>> START
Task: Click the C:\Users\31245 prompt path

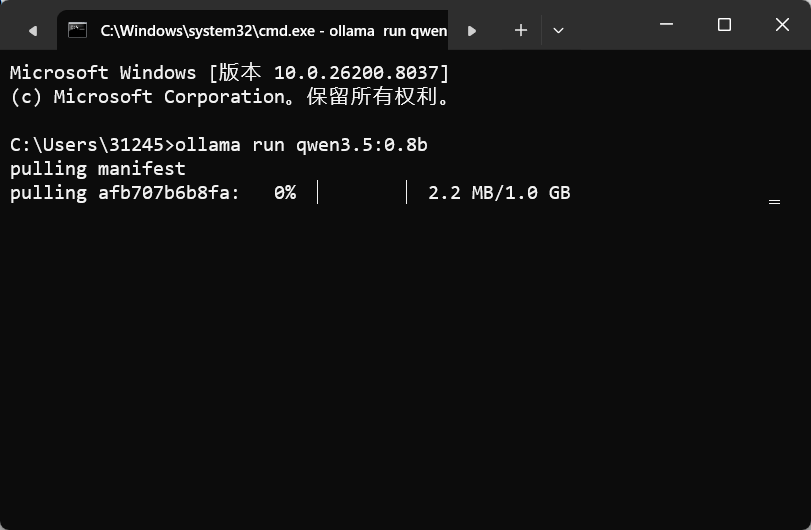Action: click(x=87, y=145)
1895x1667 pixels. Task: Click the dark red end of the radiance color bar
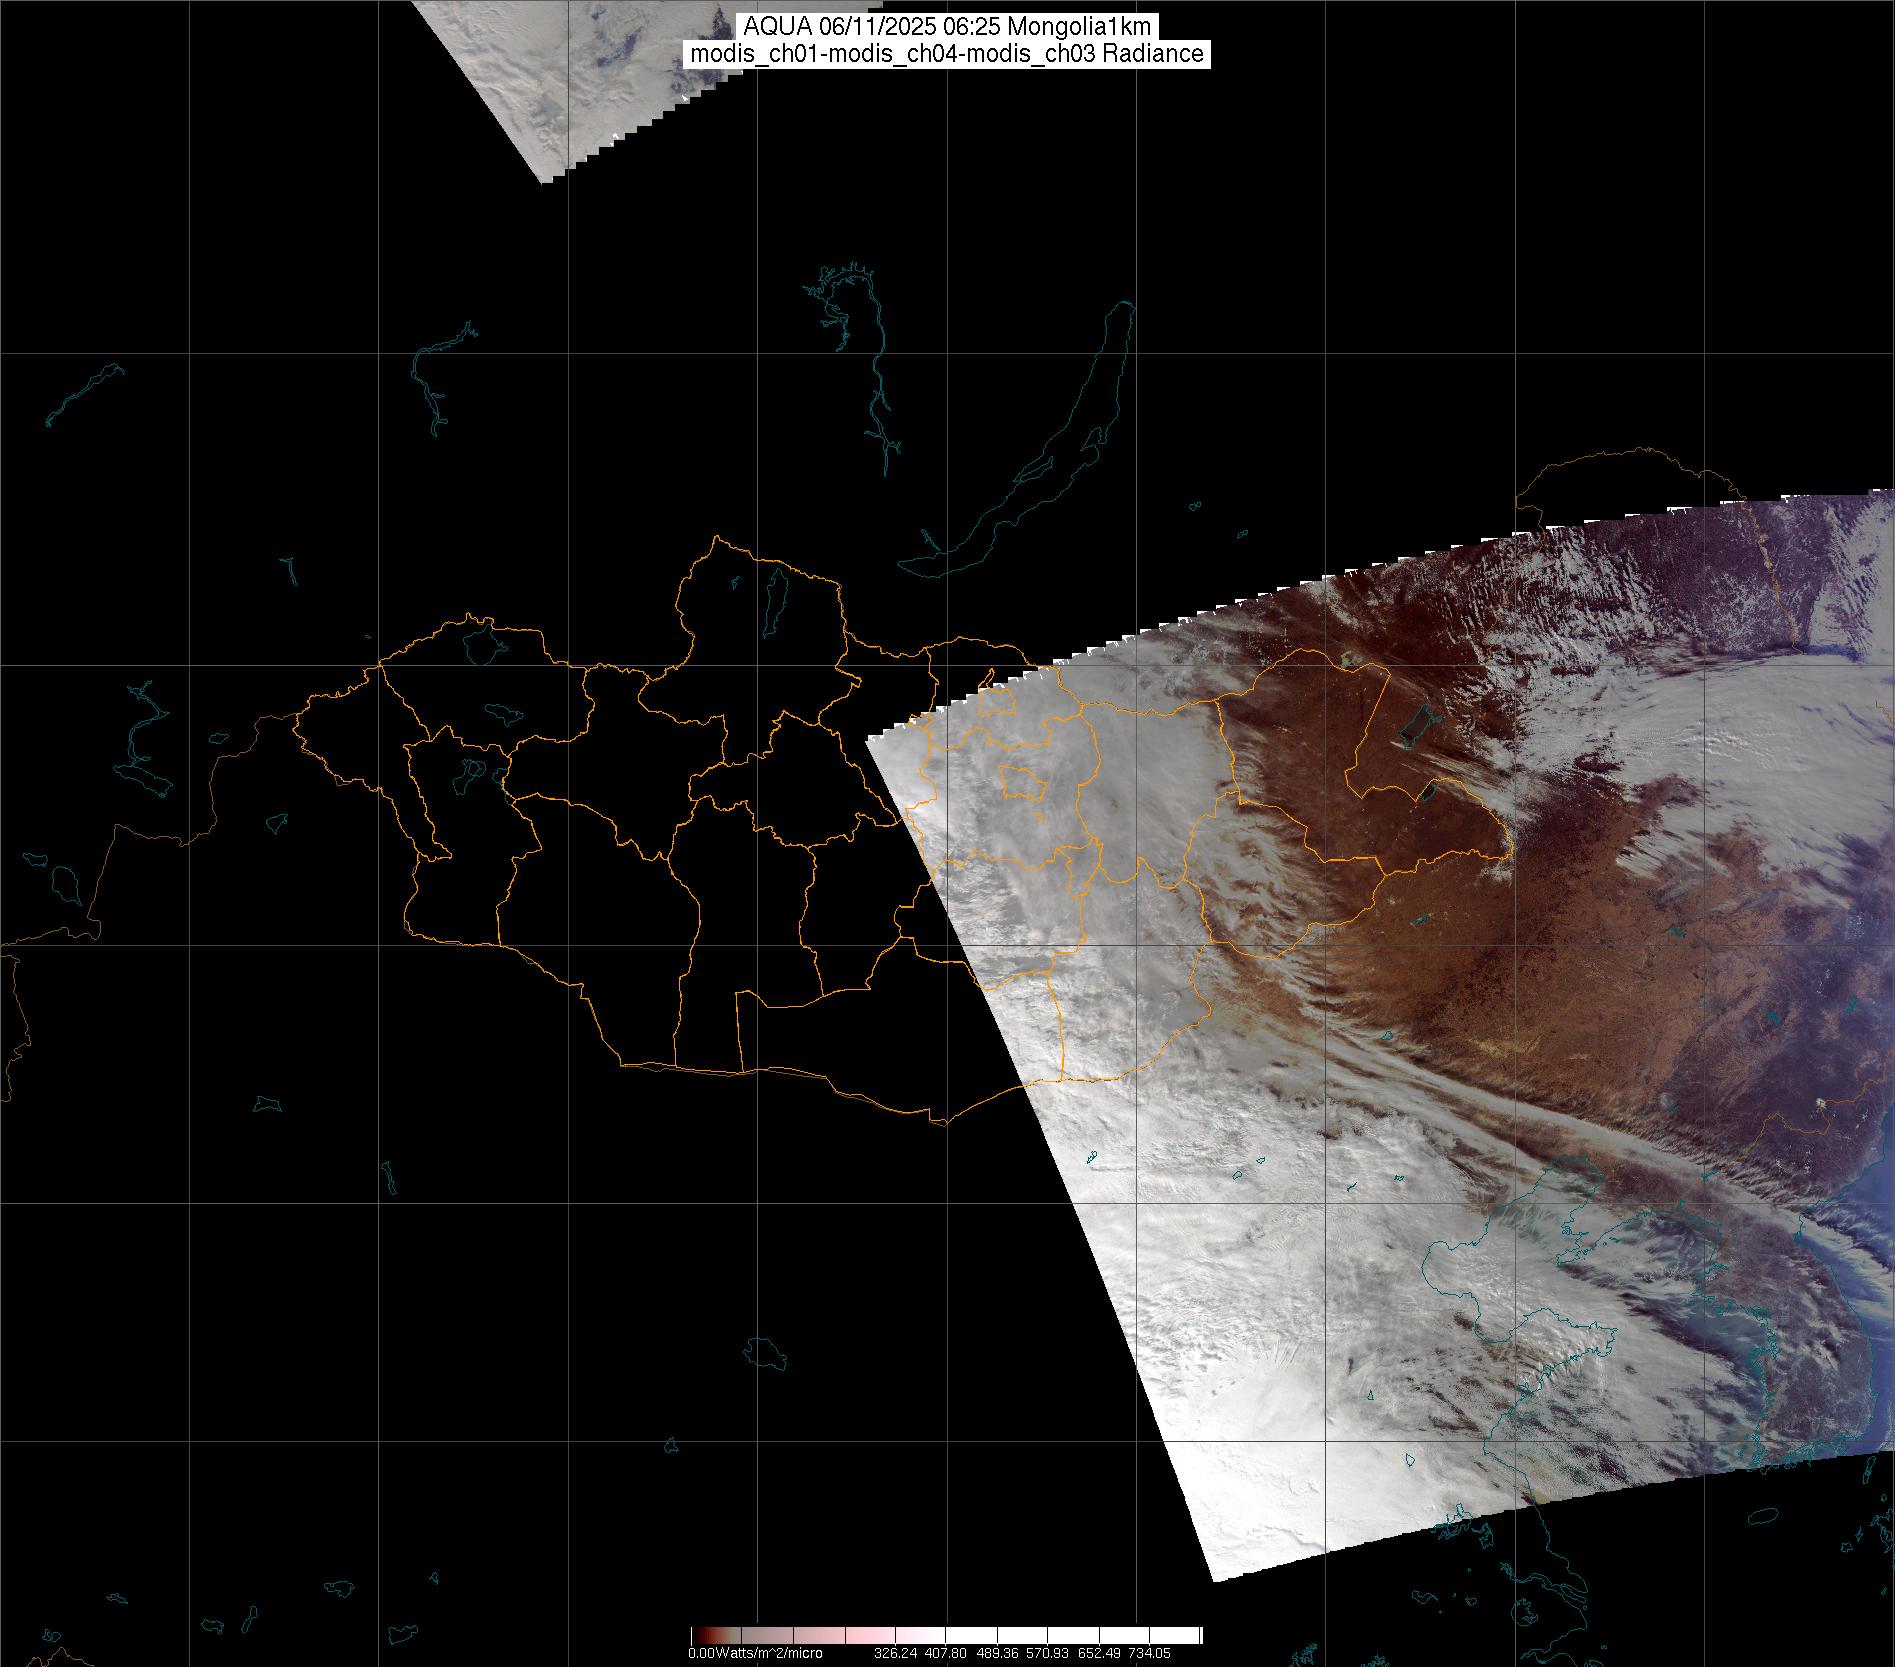coord(699,1636)
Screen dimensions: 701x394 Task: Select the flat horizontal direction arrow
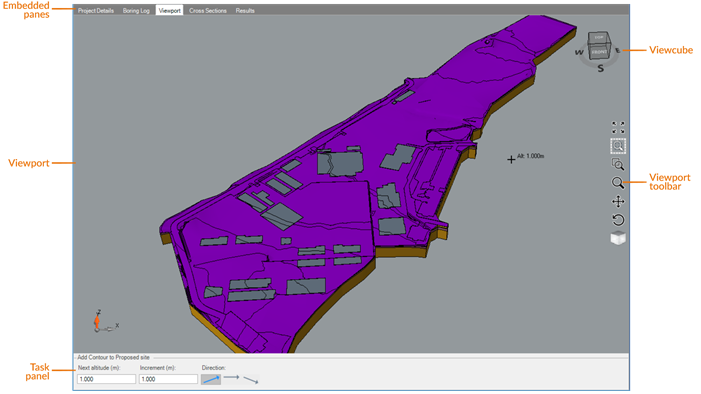click(x=232, y=378)
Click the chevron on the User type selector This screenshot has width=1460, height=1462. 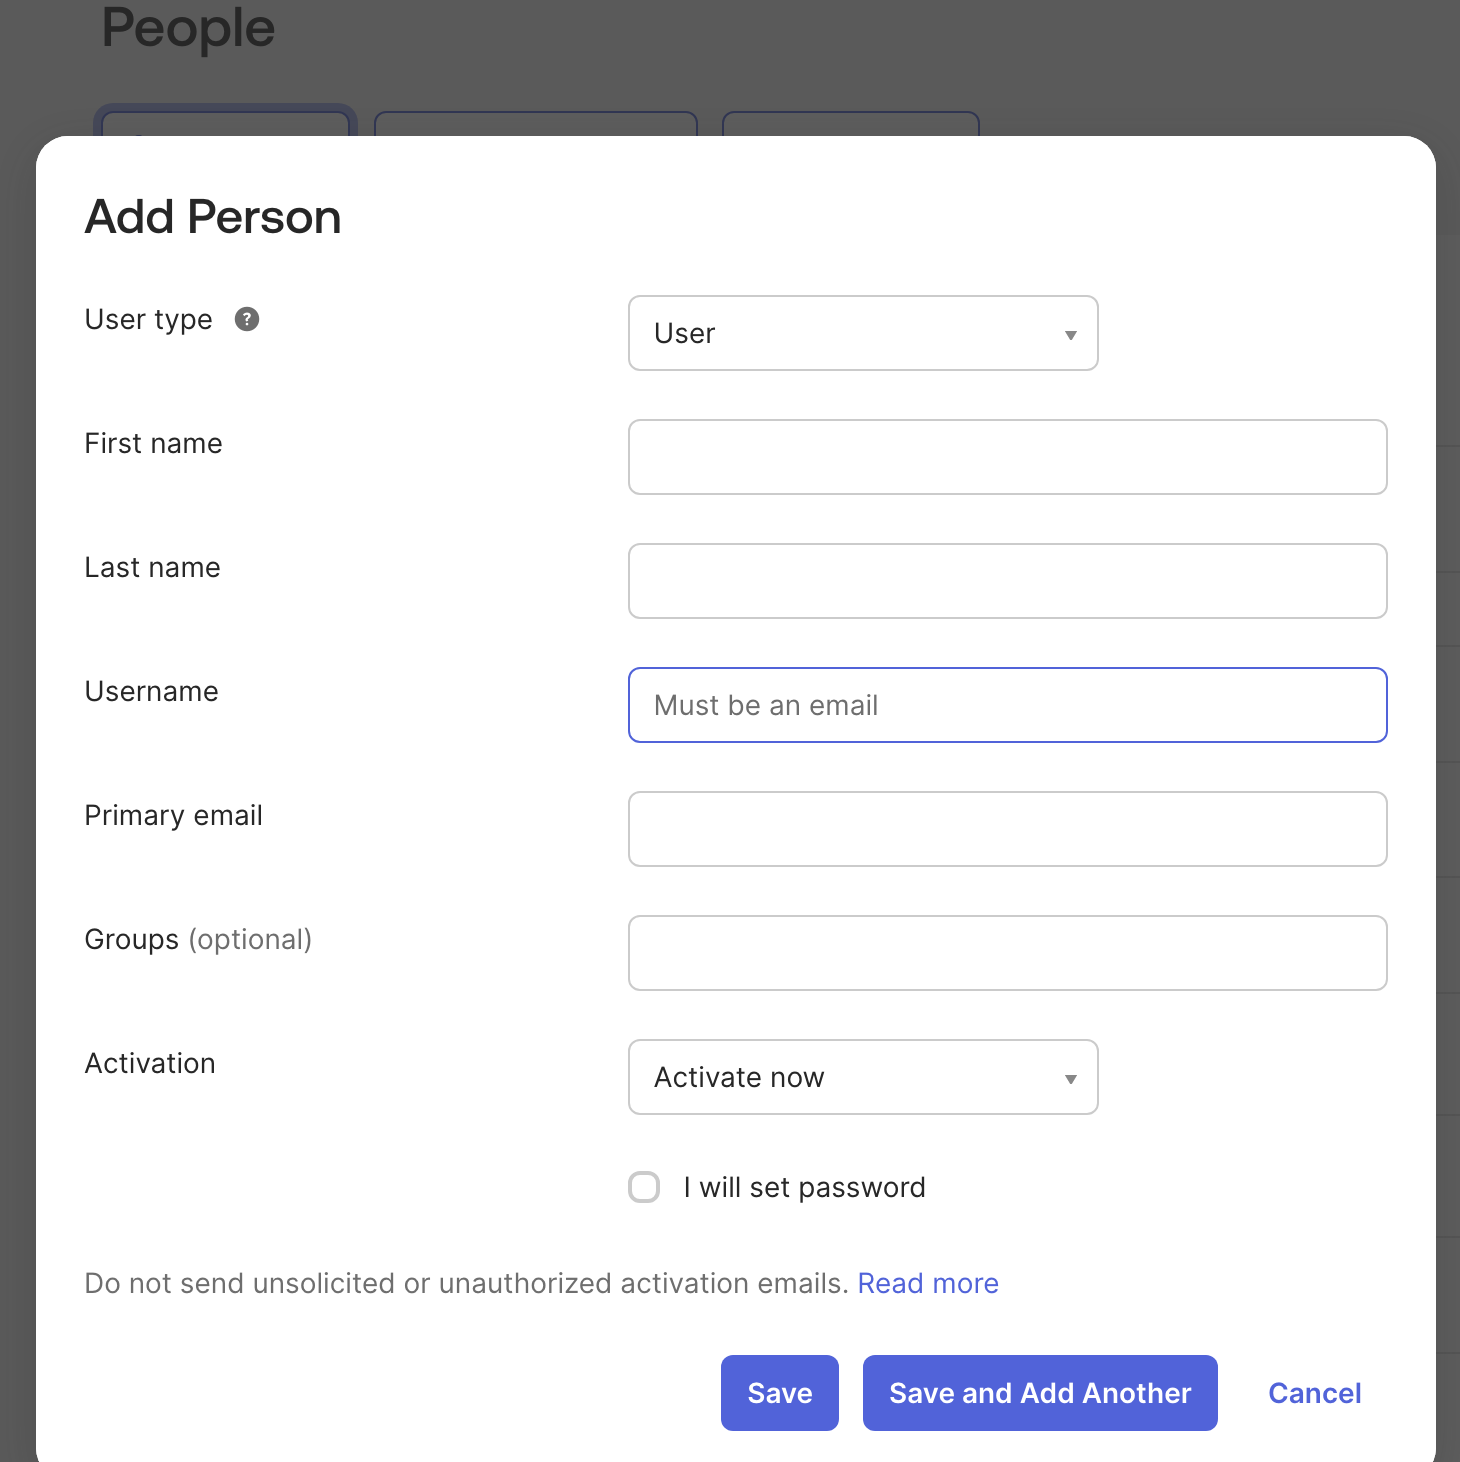click(1071, 334)
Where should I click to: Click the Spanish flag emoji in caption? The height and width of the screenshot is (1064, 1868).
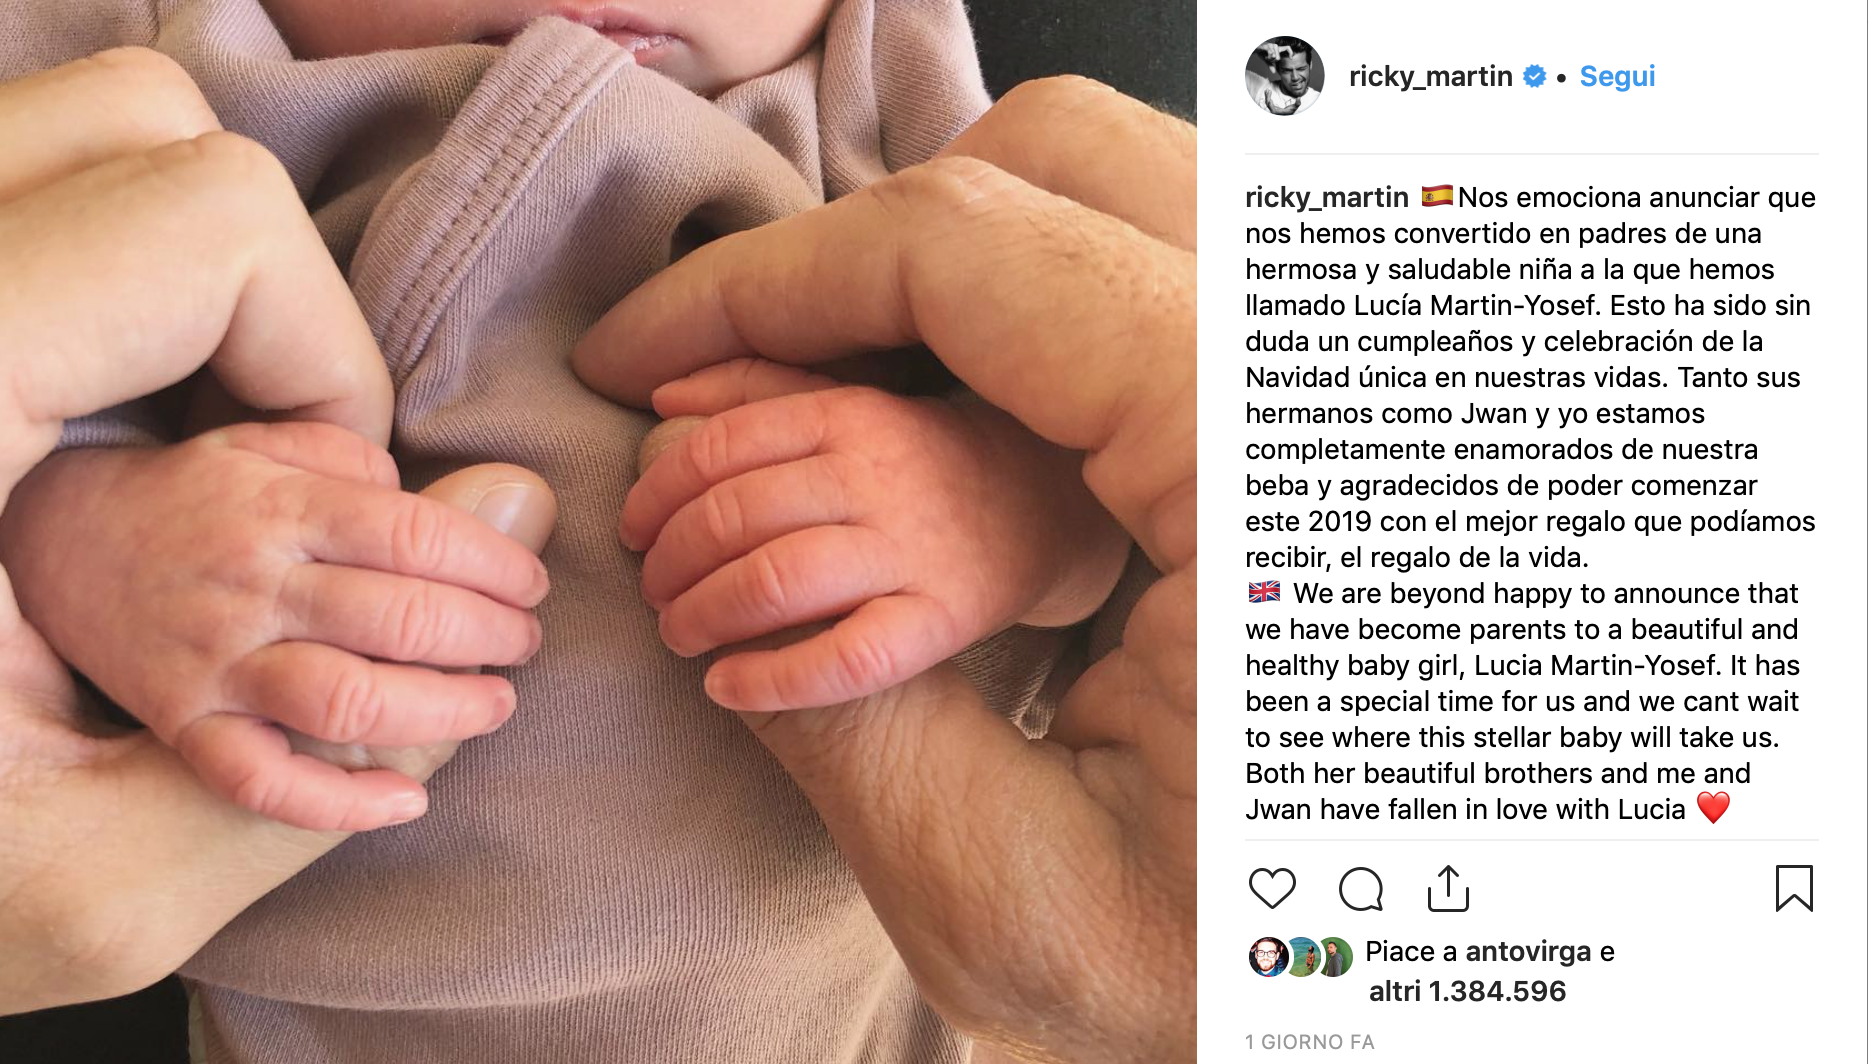click(x=1437, y=196)
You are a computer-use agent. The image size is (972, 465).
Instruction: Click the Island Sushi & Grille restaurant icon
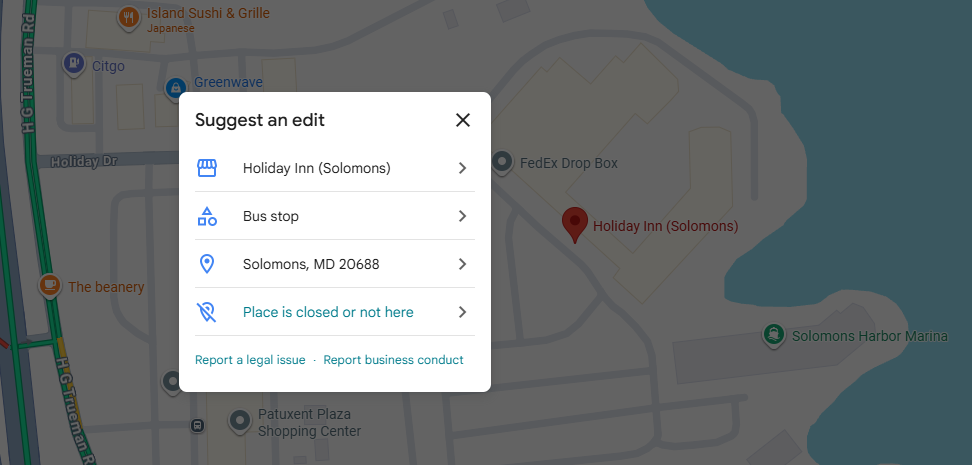[128, 17]
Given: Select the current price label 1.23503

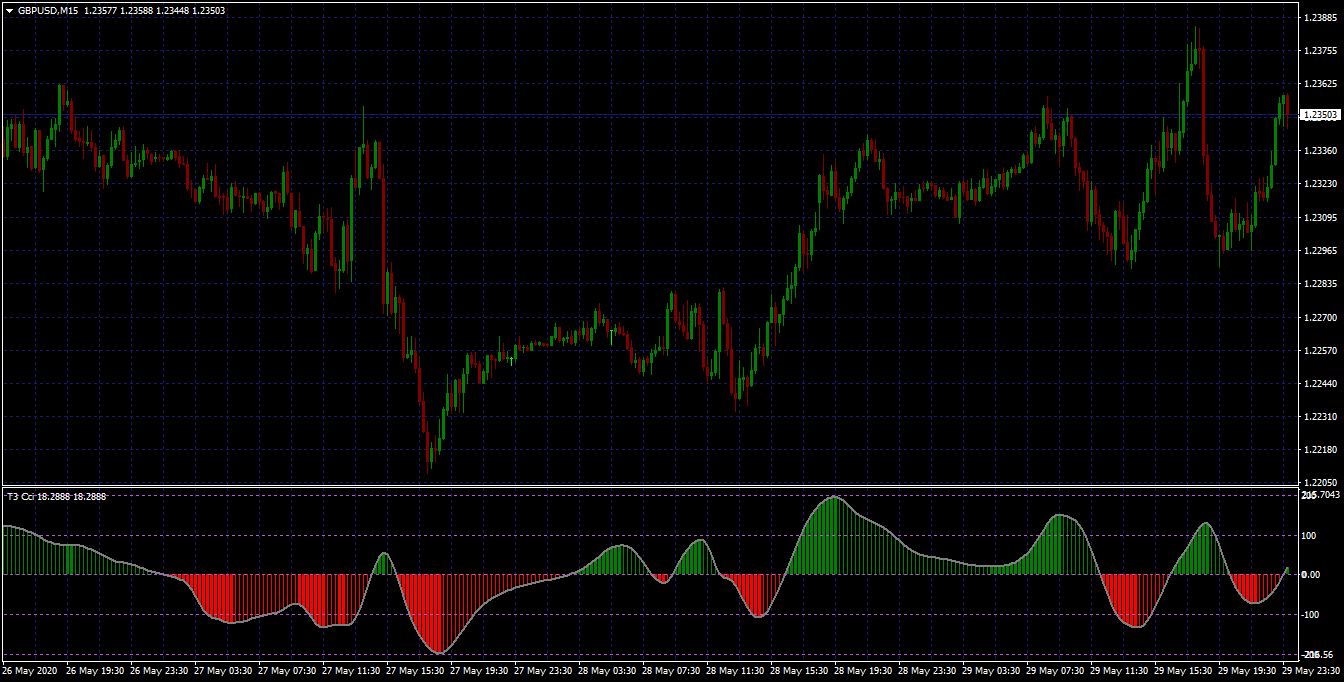Looking at the screenshot, I should (x=1320, y=115).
>> END
#### [Objective]
Go through the entries above and copy out every line that contains the string "Task", leaving each line unchanged.

#### [Written solution]
Task: Click the C:\Users\31245 prompt path
1895x1667 pixels. Task: Click the dark red end of the radiance color bar
Screen dimensions: 701x394 Task: Select the flat horizontal direction arrow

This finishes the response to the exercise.